──────── Extracted information
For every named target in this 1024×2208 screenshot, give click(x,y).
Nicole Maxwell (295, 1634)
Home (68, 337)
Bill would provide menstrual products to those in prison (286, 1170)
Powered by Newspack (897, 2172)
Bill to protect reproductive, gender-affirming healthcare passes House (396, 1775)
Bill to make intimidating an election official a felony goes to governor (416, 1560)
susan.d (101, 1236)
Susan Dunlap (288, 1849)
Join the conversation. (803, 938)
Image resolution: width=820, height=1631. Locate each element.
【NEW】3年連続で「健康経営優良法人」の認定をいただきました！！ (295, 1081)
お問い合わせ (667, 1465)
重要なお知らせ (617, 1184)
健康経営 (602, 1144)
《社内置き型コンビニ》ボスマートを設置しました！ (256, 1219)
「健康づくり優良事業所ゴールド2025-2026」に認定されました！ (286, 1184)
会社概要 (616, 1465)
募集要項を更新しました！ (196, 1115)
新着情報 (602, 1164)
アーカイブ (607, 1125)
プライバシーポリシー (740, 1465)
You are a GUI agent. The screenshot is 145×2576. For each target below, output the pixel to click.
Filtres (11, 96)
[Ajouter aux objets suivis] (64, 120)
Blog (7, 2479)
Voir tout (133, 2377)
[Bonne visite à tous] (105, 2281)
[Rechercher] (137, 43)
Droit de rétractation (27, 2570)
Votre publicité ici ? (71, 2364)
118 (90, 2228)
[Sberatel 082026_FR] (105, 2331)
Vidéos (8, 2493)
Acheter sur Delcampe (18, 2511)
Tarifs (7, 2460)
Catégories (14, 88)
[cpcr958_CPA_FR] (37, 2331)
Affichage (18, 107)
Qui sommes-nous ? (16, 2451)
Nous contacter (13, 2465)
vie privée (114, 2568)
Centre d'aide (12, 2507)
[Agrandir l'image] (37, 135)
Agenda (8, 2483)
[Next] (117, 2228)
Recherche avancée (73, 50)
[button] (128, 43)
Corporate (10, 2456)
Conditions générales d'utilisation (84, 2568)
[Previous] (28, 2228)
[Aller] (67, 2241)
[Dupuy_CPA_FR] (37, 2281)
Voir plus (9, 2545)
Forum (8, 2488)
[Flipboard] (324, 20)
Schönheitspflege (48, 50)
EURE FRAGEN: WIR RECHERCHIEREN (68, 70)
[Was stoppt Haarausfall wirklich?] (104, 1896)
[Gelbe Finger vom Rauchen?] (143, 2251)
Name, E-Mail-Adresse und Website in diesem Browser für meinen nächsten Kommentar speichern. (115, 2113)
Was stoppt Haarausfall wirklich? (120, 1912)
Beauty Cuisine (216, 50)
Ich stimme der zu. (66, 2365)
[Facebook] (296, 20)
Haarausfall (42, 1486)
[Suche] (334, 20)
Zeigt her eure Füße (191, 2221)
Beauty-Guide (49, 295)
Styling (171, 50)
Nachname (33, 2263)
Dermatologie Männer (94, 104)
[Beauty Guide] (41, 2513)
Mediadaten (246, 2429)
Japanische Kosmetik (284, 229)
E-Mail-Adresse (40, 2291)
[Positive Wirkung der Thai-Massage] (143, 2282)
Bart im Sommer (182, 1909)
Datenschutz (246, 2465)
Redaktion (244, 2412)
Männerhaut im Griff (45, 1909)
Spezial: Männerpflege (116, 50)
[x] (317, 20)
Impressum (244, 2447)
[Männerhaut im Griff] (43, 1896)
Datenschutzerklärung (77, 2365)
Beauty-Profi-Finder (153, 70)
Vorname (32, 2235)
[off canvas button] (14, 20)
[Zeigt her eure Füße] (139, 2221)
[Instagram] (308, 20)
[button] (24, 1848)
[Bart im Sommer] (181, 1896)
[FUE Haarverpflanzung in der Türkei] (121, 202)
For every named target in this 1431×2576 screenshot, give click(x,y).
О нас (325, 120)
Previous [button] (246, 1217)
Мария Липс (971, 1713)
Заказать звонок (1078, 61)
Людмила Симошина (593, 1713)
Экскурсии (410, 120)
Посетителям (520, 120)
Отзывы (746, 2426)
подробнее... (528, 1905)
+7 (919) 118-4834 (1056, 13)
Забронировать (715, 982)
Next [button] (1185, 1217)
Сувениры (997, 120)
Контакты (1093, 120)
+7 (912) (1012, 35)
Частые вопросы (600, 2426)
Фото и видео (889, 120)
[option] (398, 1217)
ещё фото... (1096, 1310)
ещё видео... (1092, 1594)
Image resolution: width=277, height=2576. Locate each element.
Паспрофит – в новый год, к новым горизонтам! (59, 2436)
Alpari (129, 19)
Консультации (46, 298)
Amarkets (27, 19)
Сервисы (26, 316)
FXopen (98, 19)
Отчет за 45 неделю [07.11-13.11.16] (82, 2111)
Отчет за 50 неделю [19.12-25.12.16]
────────────────
### [What you should do]
In the records above, how many lines hold the string "screenshot"? Only the number should be given.

### [Result of this task]
3